Menteri Transmigrasi M. Iftitah Suryanegara bersama warga Merauke, Papua Selatan. Sumber: dokumentasi penulis..

Penulis: R. Muhammad Zulkipli*

Editor: Akbar Wijaya

RINGKASAN

"We cannot predict whether a photon will arrive at A or B. What we can predict is that out of 100 photons that come, an average of 4 will be reflected by the front surface..." (Richard Feynman)

Richard Feynman, fisikawan besar mengajarkan kepada kita bahwa di alam semesta yang paling presisi, kebenaran bukanlah kepastian absolut—melainkan probabilitas yang terus-menerus diuji oleh eksperimen dan pengamatan. Pandangan ini tidak hanya berlaku dalam ilmu fisika, tetapi juga dalam tata kelola pemerintahan, perencanaan pembangunan, dan kebijakan publik. Di dunia yang kompleks dan berubah cepat, kepastian adalah ilusi; yang nyata adalah proses pencarian berkelanjutan terhadap kebenaran dan kebermanfaatan.

Pandangan Feynman mengingatkan kita pada perjalanan sejarah optika: dari Euclid yang memandang cahaya sebagai garis lurus, hingga Alhazen (Ibnu al-Haytham) yang mengungkapkan bahwa cahaya adalah hasil interaksi antara medium, sumber, objek, dan mata. Dalam Kitab al-Manazir, Alhazen menegaskan bahwa memahami cahaya berarti memahami bias, pantulan, dan pembiasan dalam konteks yang lebih luas. Maka tak heran jika ia berkata: "The road to the truth is long and hard, but in it there is light."

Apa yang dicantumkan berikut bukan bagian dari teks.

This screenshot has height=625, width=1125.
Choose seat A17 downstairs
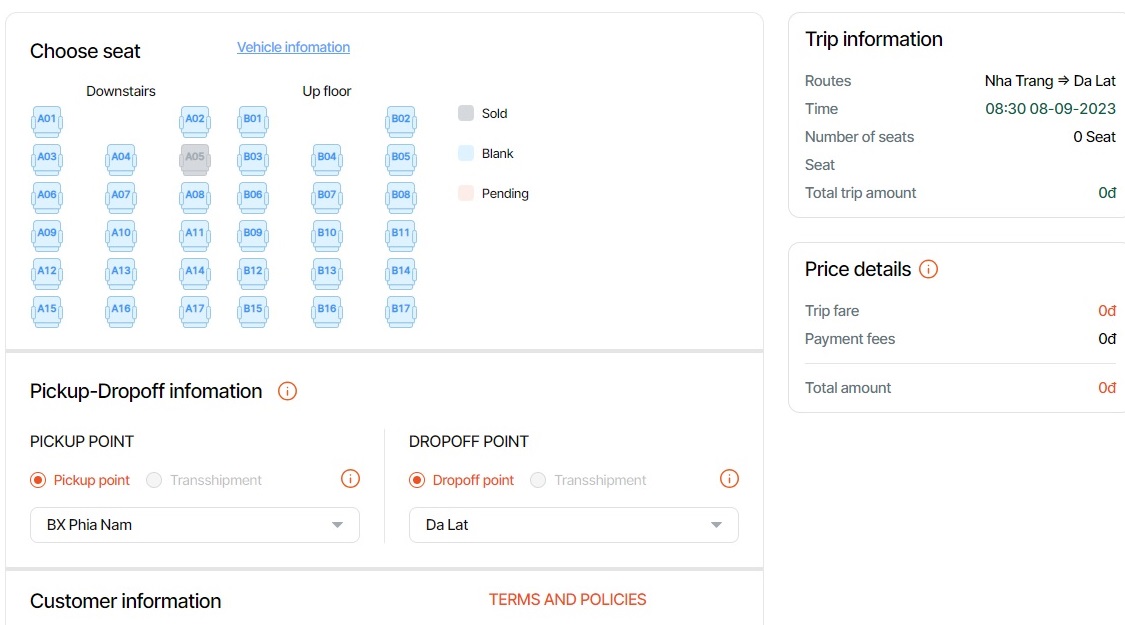pyautogui.click(x=195, y=311)
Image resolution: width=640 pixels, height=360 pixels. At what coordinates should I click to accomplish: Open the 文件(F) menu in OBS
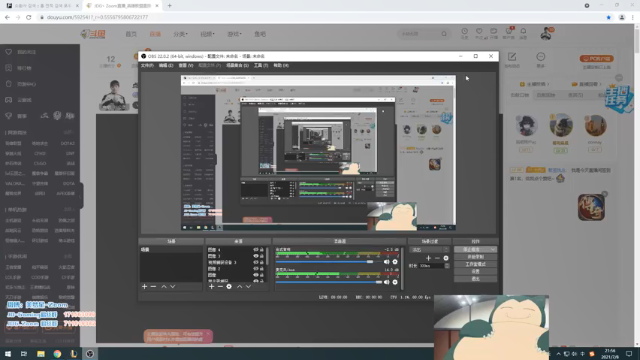point(147,65)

Seperti cahaya, pembangunan bukan garis lurus. Ia adalah sistem kompleks, penuh bias, refleksi, dan tantangan multidimensi. Dalam konteks Indonesia, pemahaman ini penting terutama saat kita membicarakan kebijakan Transmigrasi Baru yang kini dirumuskan ulang sebagai upaya strategis dan berkelanjutan menuju Indonesia Emas 2045.

Transmigrasi Baru Bukan Sekadar Memindahkan Manusia

Transmigrasi, selama ini, kerap dipersempit maknanya sebagai pemindahan penduduk dari wilayah padat ke wilayah kosong. Padahal, realitas sosial, ekonomi, dan ekologis transmigrasi jauh lebih kompleks. Di bawah kepemimpinan Menteri Transmigrasi, Iftitah Sulaiman Suryanagara—seorang pemikir yang berakar kuat pada TNI dan penggagas beasiswa Presiden yang kemudian melahirkan LPDP,—Transmigrasi Baru didefinisikan ulang sebagai ekosistem reflektif yang bersandar pada kolaborasi multipihak: negara, warga lokal, transmigran, swasta, akademisi, dan lingkungan.

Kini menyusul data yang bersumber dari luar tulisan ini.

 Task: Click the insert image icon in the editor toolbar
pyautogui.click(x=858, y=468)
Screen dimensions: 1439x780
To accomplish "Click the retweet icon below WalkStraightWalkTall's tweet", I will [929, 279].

Dalam Stadium Generale di ITB bertema "Transmigrasi Baru, Indonesia Maju" (28 Mei), Menteri Iftitah memaparkan lima pilar utama Transmigrasi Baru dalam konsep 5T+

Transmigrasi Patriot adalah pintu pertama. Ia menjadi simbol keberanian intelektual dan kepedulian sosial generasi muda. Mahasiswa, akademisi, dan lulusan perguruan tinggi tak hanya didorong untuk belajar dari jauh, tetapi untuk turun langsung ke lapangan, bersentuhan dengan realitas, dan menyumbangkan pemikiran serta tenaga dalam bentuk riset, pengabdian masyarakat, dan pengembangan usaha. Di sinilah pendidikan bertemu keberpihakan.

Trans Lokal hadir sebagai jembatan sosial yang mengikat kehadiran warga transmigran dengan masyarakat lokal. Dalam sejarah transmigrasi, kita tahu betapa sering ketegangan muncul karena ketimpangan akses dan distribusi sumber daya. Maka program ini dirancang untuk menjamin pengakuan atas hak-hak ekonomi warga lokal, mempromosikan kemandirian komunitas, dan menghormati kearifan lokal sebagai bagian tak terpisahkan dari jati diri bangsa.

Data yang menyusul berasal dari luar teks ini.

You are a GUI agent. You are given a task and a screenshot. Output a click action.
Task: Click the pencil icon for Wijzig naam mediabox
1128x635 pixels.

Trans Tuntas menuntaskan apa yang selama ini tercecer. Backlog legalitas hak atas tanah, ketiadaan dokumen kepemilikan, dan kekosongan administrasi bukan hanya masalah teknis—ia adalah luka keadilan. Maka langkah ini bukan semata administrasi, melainkan afirmasi atas hak, kepastian hukum, dan fondasi bagi ekonomi rakyat. Bahkan, lebih jauh, ia memperkenalkan model kepemilikan komunal sebagai basis pembentukan korporasi bersama.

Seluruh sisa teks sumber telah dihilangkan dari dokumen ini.